*YOUR OBJECTIVE*. The expected output is exactly the lines below, starting at the line with "Task: Select the 4118.18" and ending at the line with "Click the short", both included; no other line belongs in it.

*THE RECORDS*.
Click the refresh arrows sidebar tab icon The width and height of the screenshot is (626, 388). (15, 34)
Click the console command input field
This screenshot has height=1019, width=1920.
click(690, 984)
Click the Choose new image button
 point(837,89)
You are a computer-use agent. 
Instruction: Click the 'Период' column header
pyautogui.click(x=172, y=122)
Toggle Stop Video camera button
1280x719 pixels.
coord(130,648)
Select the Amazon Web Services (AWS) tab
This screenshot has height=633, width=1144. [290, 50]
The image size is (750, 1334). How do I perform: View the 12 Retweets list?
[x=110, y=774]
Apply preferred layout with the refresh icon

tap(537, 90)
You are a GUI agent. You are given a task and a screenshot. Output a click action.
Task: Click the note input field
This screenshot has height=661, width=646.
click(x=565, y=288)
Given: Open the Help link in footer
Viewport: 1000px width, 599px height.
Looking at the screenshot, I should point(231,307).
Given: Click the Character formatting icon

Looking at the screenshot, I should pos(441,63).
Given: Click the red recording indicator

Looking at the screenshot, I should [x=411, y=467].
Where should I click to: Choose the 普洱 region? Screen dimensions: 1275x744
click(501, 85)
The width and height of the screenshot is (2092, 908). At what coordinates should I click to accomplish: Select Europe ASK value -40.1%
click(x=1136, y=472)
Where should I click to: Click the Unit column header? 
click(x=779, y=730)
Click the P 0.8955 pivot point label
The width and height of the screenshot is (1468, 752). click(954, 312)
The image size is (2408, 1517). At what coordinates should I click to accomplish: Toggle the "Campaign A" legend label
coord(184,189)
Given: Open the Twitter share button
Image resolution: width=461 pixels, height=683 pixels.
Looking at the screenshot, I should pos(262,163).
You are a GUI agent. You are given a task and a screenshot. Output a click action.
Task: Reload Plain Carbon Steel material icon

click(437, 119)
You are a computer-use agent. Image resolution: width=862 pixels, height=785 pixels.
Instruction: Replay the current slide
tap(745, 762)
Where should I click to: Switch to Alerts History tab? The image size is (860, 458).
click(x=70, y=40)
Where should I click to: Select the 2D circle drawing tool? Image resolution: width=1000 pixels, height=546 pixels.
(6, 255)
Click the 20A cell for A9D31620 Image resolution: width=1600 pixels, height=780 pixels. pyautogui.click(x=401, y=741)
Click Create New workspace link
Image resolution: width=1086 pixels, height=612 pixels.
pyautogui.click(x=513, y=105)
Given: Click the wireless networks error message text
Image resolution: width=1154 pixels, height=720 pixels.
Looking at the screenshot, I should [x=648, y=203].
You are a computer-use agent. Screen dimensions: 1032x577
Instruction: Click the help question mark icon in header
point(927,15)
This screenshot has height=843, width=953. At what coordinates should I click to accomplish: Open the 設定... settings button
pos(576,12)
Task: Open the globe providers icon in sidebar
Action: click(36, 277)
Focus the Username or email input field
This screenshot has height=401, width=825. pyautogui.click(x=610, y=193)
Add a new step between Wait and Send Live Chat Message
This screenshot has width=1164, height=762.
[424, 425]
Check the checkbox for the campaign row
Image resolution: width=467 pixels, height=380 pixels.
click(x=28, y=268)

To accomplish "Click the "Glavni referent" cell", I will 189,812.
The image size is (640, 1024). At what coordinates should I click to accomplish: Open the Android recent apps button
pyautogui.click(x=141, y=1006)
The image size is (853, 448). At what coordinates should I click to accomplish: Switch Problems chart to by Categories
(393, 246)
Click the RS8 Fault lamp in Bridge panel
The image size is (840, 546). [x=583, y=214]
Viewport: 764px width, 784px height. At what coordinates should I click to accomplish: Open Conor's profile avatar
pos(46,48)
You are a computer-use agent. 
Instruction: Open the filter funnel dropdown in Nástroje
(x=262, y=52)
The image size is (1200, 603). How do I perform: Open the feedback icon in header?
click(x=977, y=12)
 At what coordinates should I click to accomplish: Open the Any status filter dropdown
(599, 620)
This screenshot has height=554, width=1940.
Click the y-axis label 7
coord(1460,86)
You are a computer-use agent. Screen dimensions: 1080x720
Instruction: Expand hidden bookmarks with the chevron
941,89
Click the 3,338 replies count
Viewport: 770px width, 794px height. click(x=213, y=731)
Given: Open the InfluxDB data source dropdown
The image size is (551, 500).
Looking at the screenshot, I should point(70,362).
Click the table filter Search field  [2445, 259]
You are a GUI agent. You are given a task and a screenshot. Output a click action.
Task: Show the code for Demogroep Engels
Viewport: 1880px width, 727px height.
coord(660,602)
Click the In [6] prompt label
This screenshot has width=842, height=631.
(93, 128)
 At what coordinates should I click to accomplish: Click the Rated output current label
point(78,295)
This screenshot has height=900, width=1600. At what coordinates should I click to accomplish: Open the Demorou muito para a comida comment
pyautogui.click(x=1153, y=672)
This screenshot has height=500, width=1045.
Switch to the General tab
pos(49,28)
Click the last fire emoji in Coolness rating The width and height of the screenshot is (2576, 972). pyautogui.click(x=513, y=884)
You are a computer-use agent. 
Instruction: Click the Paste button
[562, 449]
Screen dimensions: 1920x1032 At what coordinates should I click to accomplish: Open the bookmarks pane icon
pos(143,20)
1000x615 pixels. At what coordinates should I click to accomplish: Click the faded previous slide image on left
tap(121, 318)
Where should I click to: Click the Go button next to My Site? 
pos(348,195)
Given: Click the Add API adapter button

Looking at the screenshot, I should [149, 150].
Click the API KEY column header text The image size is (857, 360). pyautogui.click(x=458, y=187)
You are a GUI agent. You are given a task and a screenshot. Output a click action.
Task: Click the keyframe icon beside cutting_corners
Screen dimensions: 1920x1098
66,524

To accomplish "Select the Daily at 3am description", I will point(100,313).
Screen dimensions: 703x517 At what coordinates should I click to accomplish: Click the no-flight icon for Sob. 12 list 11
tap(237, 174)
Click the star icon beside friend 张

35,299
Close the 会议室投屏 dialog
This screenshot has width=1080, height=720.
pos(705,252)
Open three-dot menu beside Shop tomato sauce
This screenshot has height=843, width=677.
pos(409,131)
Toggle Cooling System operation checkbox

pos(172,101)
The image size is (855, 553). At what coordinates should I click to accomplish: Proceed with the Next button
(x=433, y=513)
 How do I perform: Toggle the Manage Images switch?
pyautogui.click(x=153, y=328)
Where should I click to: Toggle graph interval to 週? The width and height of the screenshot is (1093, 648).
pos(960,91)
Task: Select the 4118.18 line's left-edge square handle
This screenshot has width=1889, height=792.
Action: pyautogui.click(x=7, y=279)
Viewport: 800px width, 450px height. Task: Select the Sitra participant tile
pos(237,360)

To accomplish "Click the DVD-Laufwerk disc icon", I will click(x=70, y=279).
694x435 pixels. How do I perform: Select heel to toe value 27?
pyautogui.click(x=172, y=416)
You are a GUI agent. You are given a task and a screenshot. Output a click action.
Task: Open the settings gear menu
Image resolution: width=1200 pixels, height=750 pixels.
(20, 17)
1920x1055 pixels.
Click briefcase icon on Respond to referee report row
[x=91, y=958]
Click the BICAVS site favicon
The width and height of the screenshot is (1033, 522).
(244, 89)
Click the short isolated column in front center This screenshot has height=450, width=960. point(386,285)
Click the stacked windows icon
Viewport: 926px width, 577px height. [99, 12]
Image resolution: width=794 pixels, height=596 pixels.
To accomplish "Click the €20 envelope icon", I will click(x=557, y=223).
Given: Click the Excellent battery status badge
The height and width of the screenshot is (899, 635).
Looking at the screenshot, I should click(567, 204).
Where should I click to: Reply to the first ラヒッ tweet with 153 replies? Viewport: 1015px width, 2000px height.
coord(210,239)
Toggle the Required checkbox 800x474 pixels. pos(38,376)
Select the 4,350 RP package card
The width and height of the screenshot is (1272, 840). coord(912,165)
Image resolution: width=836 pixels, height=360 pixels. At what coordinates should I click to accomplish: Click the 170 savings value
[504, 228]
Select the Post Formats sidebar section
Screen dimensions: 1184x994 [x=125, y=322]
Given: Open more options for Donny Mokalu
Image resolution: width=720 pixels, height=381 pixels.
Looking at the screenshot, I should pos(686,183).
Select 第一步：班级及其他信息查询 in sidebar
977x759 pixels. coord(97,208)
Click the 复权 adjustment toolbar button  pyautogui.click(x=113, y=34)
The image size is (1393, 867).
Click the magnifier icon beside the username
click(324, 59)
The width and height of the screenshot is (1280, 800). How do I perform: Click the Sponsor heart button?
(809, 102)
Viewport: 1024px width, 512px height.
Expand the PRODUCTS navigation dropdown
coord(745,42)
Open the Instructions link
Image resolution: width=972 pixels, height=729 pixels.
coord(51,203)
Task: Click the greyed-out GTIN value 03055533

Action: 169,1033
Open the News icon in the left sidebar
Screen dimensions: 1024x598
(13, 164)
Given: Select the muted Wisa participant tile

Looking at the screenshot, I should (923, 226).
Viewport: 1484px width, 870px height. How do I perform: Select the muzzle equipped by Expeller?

*RESPONSE*.
Task: Select the 4118.18 line's left-edge square handle
This screenshot has width=1889, height=792.
Action: pyautogui.click(x=7, y=279)
Viewport: 800px width, 450px height. Task: Select the Sitra participant tile
pos(237,360)

To accomplish "Click the DVD-Laufwerk disc icon", I will click(x=70, y=279).
694x435 pixels. How do I perform: Select heel to toe value 27?
pyautogui.click(x=172, y=416)
You are a GUI agent. You are given a task and a screenshot. Output a click action.
Task: Open the settings gear menu
Image resolution: width=1200 pixels, height=750 pixels.
(20, 17)
1920x1055 pixels.
Click briefcase icon on Respond to referee report row
[x=91, y=958]
Click the BICAVS site favicon
The width and height of the screenshot is (1033, 522).
(244, 89)
Click the short isolated column in front center This screenshot has height=450, width=960. point(386,285)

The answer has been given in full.